Shamsia, la Malala afghane

La jeune femme, vitriolée à 17 ans car elle se rendait à l’école, est devenue enseignante pour défier ses assaillants.

Sur cette photo, la jeune Afghane Shamsia Husseini suit un stage d’enseignement. Massoud Hossaini/AFP

Agressée à l’acide il y a cinq ans devant son lycée, la jeune Afghane Shamsia Husseini s’était juré de défier ses assaillants en poursuivant ses études. Elle a non seulement tenu parole, mais aujourd’hui, c’est elle qui enseigne aux gamines de son quartier.
Ce jour de novembre 2008, Shamsia marche avec des camarades vers le lycée Mirwais Nika, un établissement pour filles à Kandahar, bastion historique des talibans dans le sud du pays, quand deux hommes à moto s’arrêtent à côté d’elle. L’un d’eux, masqué, l’interpelle, lui demande si elle va à l’école, puis arrache son voile et lui jette de l’acide au visage. Shamsia, alors âgée de 17 ans, est gravement blessée, ainsi qu’une quinzaine d’autres adolescentes. L’agression suscite une vague de réprobation dans le monde entier. Laura Bush, alors Première dame des États-Unis, évoque « un crime ignoble et lâche ».

Ils n’ont pas gagné...
Malgré tout, Shamsia convainc ses parents de la laisser continuer à aller au lycée. Cinq ans plus tard, ses yeux la font toujours souffrir, elle a des troubles chroniques de la vision, mais elle s’est accrochée, et c’est elle maintenant qui donne des cours aux filles de Mirwais Nika. « Elles sont parfois un peu dissipées, elles me testent », dit la jeune femme en souriant, au milieu de fillettes âgées d’une dizaine d’années. « C’était très important pour moi de devenir enseignante. C’est une manière de dire que ceux qui m’ont attaquée n’ont pas gagné », souffle-t-elle.

 

« En enseignant, je veux montrer que les femmes peuvent faire plus en travaillant qu’en restant derrière les fourneaux », assure Shamsia Husseini, debout au centre de sa classe en voile noir. Massoud Hossaini/AFP

 


L’attaque n’avait pas été revendiquée et les talibans eux-mêmes, qui interdisaient l’école aux filles lorsqu’ils étaient au pouvoir (1996-2001), ont affirmé ne pas être impliqués. Neuf suspects avaient été interpellés, puis relâchés sans que personne ne soit jamais condamné pour ce crime. Pourtant, l’un des agresseurs vit juste à côté de chez Shamsia, soutient la jeune femme. « Il est en liberté, et ce qui s’est passé pourrait très bien se reproduire. Il faut qu’il soit puni, sinon cela veut dire qu’il n’y a pas de justice », dit-elle. « Le président Karzaï avait promis de les pendre. Si jamais j’ai un jour l’occasion de lui parler, je lui demanderai pourquoi il ne l’a pas fait », gronde-t-elle.

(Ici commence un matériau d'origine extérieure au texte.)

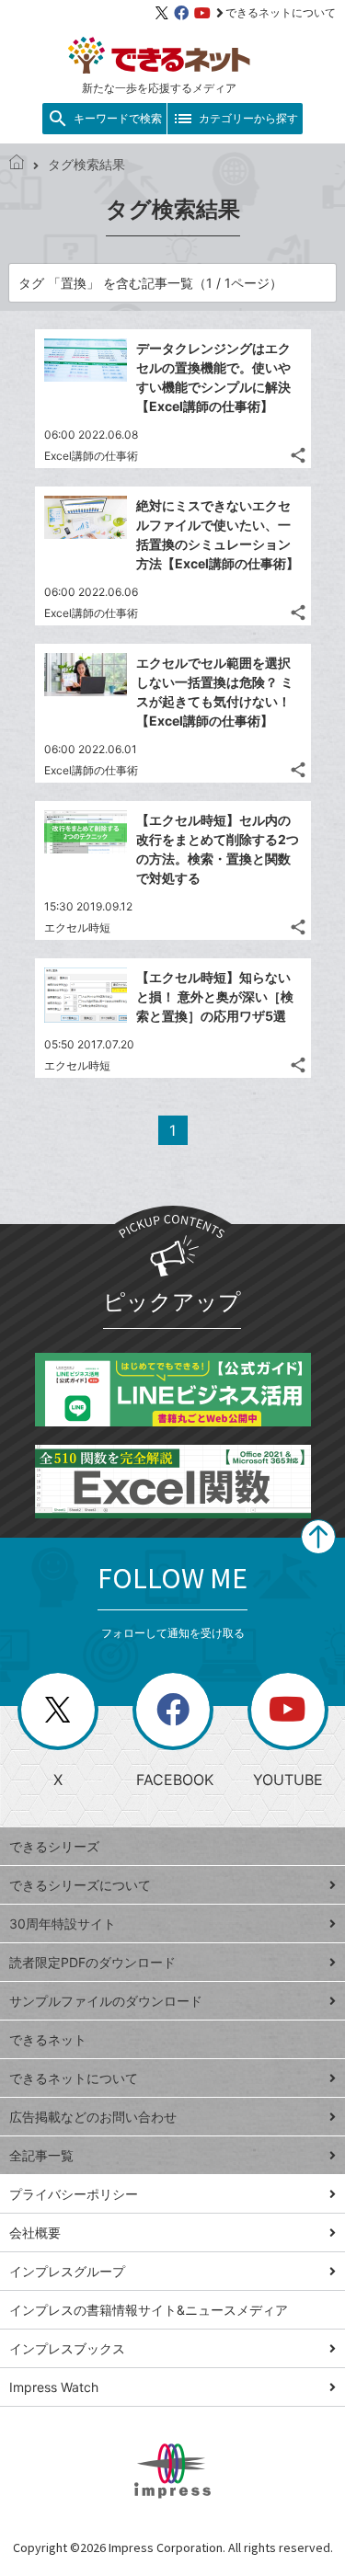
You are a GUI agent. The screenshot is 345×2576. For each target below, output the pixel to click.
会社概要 (35, 2232)
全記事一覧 (41, 2155)
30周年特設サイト (62, 1923)
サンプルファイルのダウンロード (105, 2001)
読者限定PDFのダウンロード (92, 1962)
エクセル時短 (77, 927)
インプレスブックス (67, 2348)
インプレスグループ (67, 2271)
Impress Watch (53, 2387)
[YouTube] (202, 12)
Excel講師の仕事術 (91, 456)
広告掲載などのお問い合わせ (93, 2116)
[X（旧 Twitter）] (161, 12)
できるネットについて (280, 12)
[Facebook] (181, 12)
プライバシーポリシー (73, 2194)
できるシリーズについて (80, 1885)
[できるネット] (16, 164)
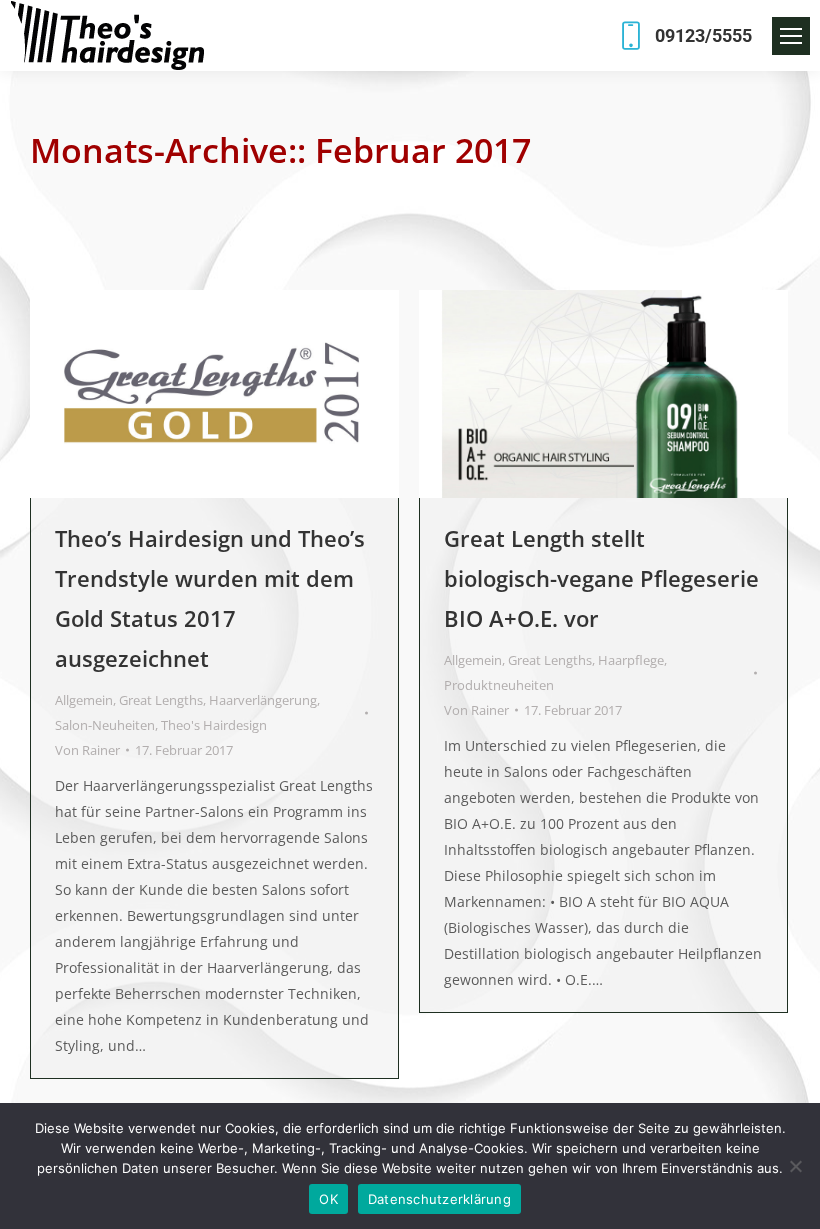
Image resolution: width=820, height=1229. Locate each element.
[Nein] (795, 1166)
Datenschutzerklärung (439, 1199)
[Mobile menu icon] (791, 36)
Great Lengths (161, 700)
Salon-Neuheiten (105, 725)
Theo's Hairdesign (214, 725)
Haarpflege (631, 660)
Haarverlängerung (263, 700)
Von (87, 750)
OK (328, 1199)
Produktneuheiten (499, 685)
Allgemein (84, 700)
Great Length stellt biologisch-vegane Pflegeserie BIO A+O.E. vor (601, 578)
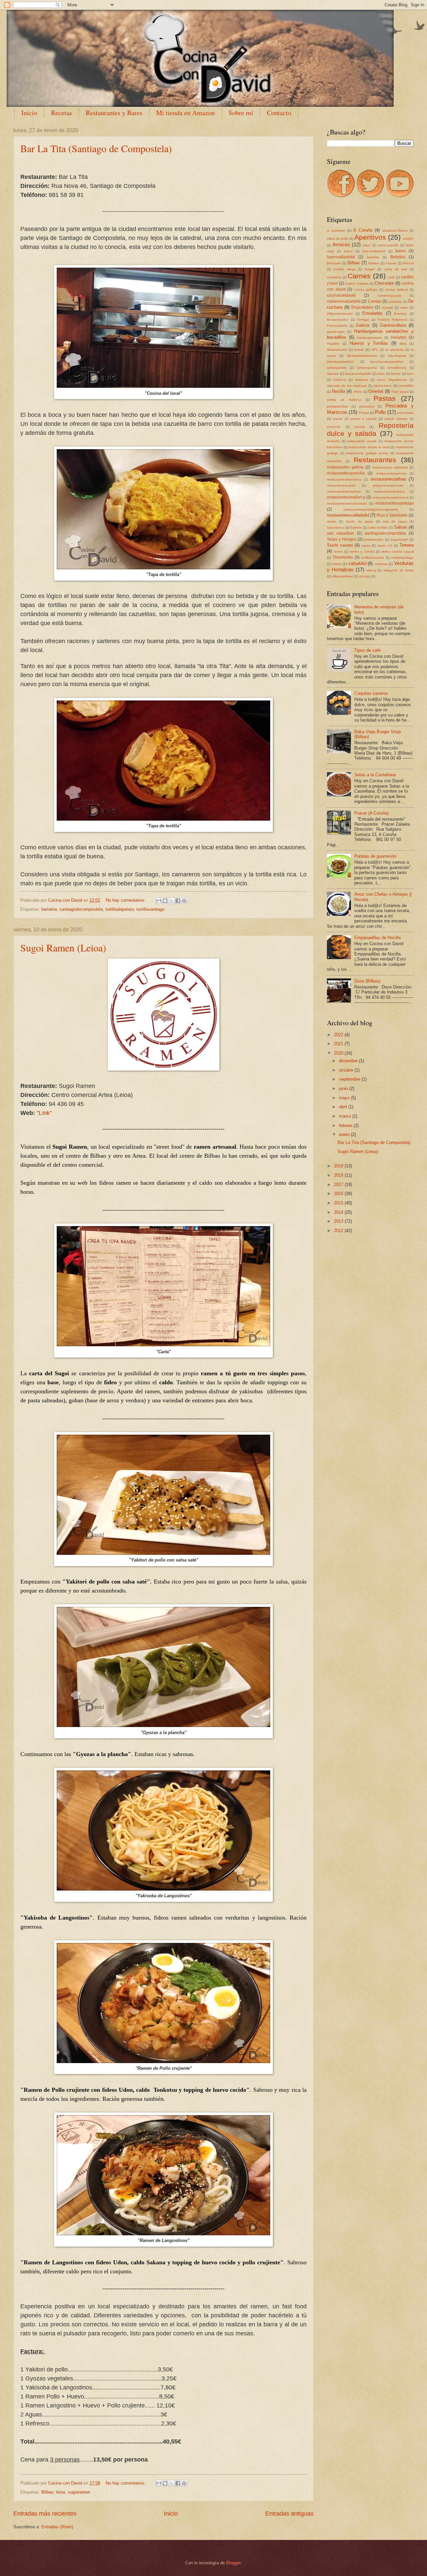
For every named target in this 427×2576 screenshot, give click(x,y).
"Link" (44, 1113)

Le lycée Mirwais Nika, construit par les Japonais, a ouvert ses portes en 2004 et accueille 2 600 filles âgées de 6 à 20 ans. Shamsia, qui gagne 85 dollars par mois, y enseigne les arts plastiques et l’écriture. Suite à cette agression, l’établissement avait été à deux doigts de fermer ses portes. « Nous avons dû travailler dur pour convaincre les parents de ne pas retirer leurs enfants de l’école après l’attaque », raconte la directrice, Danesh Alavi. « Je me souviens de ce jour, la peur, la panique, l’anarchie. Le fait que Shamsia soit devenue professeure est un exemple de courage pour les autres filles », assure-t-elle.

Succès mitigé
Si les droits des femmes ont progressé depuis la chute des talibans, Kandahar reste l’une des provinces les plus conservatives d’Afghanistan. Lorsqu’elles quittent l’école, les élèves passent l’essentiel de leur temps chez elles, et quand elles sortent, elles doivent porter la burqa.
Rester à la maison, ne pas travailler ? Inimaginable pour Shamsia. « En enseignant, je veux montrer que les femmes peuvent faire plus en travaillant qu’en restant derrière les fourneaux », assure la jeune femme au visage ceint d’un voile noir. Deux heures par jour, Shamsia participe avec d’autres femmes à une formation pour devenir enseignante certifiée. Le trajet en bus vers l’université de
Kandahar étant trop risqué, c’est sa formatrice, Bahir Makimi, qui se déplace. « Shamsia est déjà une bonne enseignante et elle va s’améliorer », remarque Mme Makimi, tout en regrettant « ne pas disposer de structures pour leur donner des formations plus poussées ».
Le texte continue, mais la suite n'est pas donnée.